• 120 g (2/3 cup) granulated/caster sugar
  • 40 g (1/3 cup) all purpose (regular) flour
  • 60 g (1/2 cup) almond flour or meal
  • 3 egg whites
  • 100 g (7 tbsp) unsalted butter
  • 1/2 tsp vanilla extract
  • Spices to your fancy (cardamom, cinnamon, ginger...) optional
  • Fruit, frozen or fresh, raspberries, blueberries, apples, not overly ripe peaches, nectarines, figs or pears. optional


  1. Preheat your oven to 425F/220C. Brown your butter in a small saucepan and set it aside.

  2. In a bowl, whisk together all the ingredients (yes it’s as simple as that!), then pour in the brown butter and slowly whisk it in. 

  3. For your spices, this is where you can customize - add what you like according to your fruit (if you’re adding it), and how much you like (a tbsp is too much ;-)).

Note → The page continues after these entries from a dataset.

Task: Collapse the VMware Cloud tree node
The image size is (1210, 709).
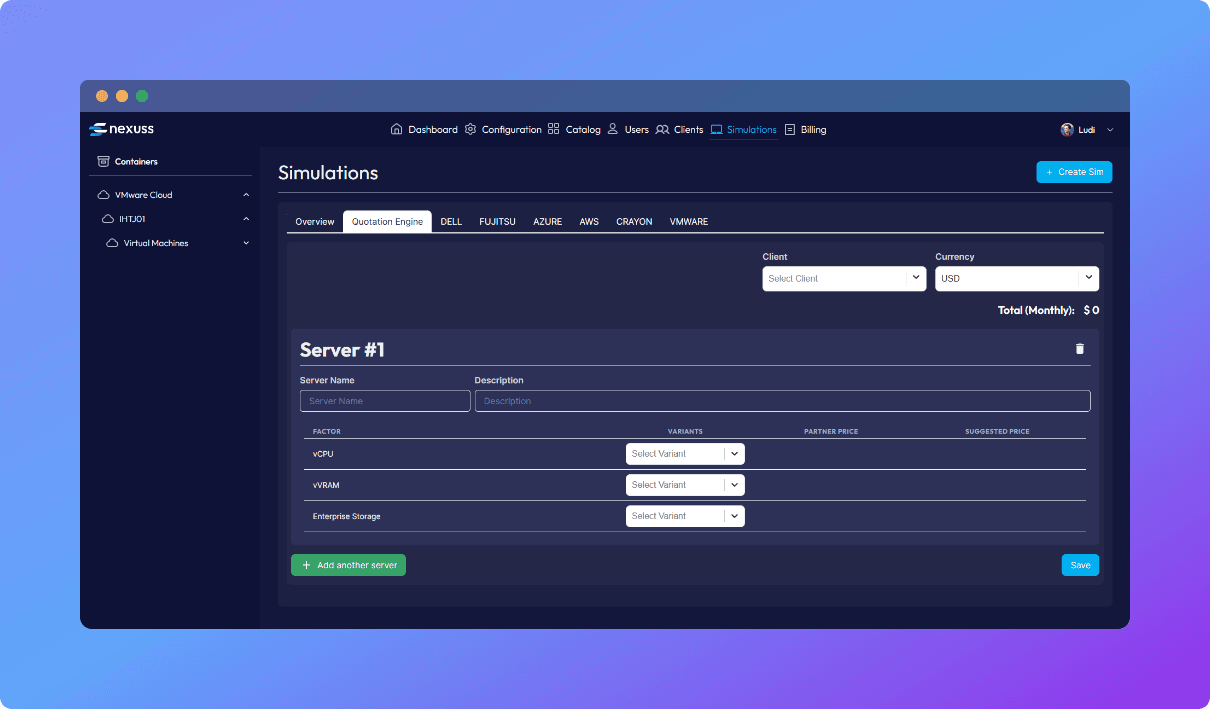Action: click(x=246, y=195)
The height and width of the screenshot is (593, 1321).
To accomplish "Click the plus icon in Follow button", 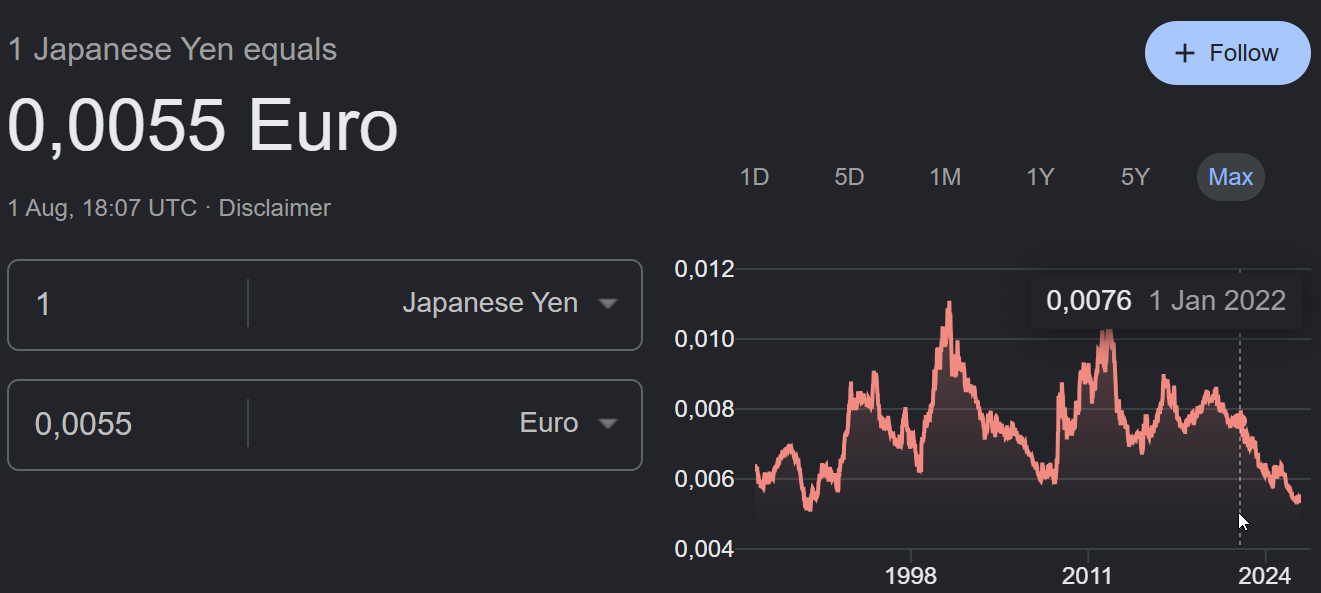I will click(1185, 53).
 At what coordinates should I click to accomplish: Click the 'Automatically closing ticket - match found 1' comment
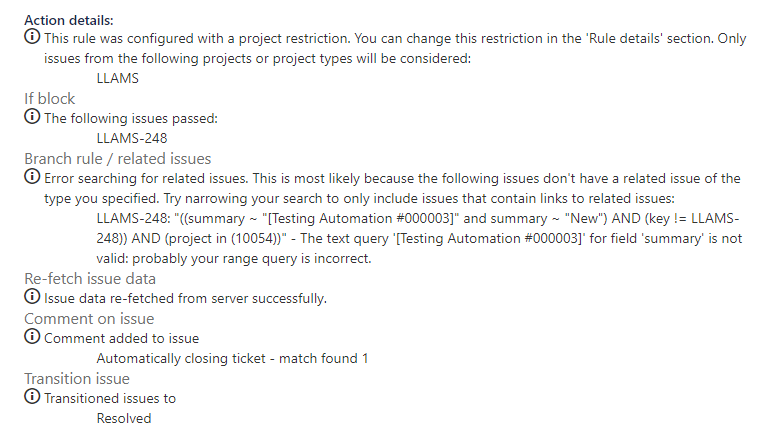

  4. For your fruit, don’t using something with a high water content (think juicy pears or peaches) or your cake won’t cook. Instead use something that’s a little underripe or berries. Slice thin pieces of fruit to put on top, or place whole raspberries or other berries. No need to defrost if you’re using frozen.

  5. After you put the financiers in the oven, lower the temp to 350F/170C and bake until done! This will depend on your mold but between 10-20 mins (or more!). Look for golden brown, pulling away from the side and springing back.